[Data]

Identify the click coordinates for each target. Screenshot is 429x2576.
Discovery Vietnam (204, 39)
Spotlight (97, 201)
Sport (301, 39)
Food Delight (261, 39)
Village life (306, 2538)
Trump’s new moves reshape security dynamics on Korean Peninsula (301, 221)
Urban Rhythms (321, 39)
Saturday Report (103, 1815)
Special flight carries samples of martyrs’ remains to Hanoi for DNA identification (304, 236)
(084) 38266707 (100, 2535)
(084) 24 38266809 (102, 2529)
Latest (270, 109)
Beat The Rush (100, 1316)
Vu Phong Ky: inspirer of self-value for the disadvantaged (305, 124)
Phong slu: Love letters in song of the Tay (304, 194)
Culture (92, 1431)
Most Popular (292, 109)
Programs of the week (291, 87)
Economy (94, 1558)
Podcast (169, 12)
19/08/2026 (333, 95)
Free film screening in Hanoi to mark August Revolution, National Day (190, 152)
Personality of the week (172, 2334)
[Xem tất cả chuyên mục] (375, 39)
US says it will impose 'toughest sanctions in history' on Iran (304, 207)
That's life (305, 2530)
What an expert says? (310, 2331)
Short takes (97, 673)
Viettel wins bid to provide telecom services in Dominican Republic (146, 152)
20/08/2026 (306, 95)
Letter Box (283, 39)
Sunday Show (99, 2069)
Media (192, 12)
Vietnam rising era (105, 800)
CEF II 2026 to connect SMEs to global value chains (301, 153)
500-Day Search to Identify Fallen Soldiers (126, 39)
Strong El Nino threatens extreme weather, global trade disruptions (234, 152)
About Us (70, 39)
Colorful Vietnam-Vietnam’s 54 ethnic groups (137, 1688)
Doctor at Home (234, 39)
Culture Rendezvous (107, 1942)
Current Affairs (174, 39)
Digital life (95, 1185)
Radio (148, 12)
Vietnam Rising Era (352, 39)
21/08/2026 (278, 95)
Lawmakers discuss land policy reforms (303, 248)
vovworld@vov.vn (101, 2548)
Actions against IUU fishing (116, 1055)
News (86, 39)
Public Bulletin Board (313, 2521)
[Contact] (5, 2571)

[/Data]

→ Task details: What should appear is an exact copy of the lines from the one with "19/08/2026 (333, 95)" through the end of the entries above, ends included, and no other text.

→ Output of the exercise:
19/08/2026 (333, 95)
Free film screening in Hanoi to mark August Revolution, National Day (190, 152)
Personality of the week (172, 2334)
[Xem tất cả chuyên mục] (375, 39)
US says it will impose 'toughest sanctions in history' on Iran (304, 207)
That's life (305, 2530)
What an expert says? (310, 2331)
Short takes (97, 673)
Viettel wins bid to provide telecom services in Dominican Republic (146, 152)
20/08/2026 (306, 95)
Letter Box (283, 39)
Sunday Show (99, 2069)
Media (192, 12)
Vietnam rising era (105, 800)
CEF II 2026 to connect SMEs to global value chains (301, 153)
500-Day Search to Identify Fallen Soldiers (126, 39)
Strong El Nino threatens extreme weather, global trade disruptions (234, 152)
About Us (70, 39)
Colorful Vietnam-Vietnam’s 54 ethnic groups (137, 1688)
Doctor at Home (234, 39)
Culture Rendezvous (107, 1942)
Current Affairs (174, 39)
Digital life (95, 1185)
Radio (148, 12)
Vietnam Rising Era (352, 39)
21/08/2026 (278, 95)
Lawmakers discuss land policy reforms (303, 248)
vovworld@vov.vn (101, 2548)
Actions against IUU fishing (116, 1055)
News (86, 39)
Public Bulletin Board (313, 2521)
[Contact] (5, 2571)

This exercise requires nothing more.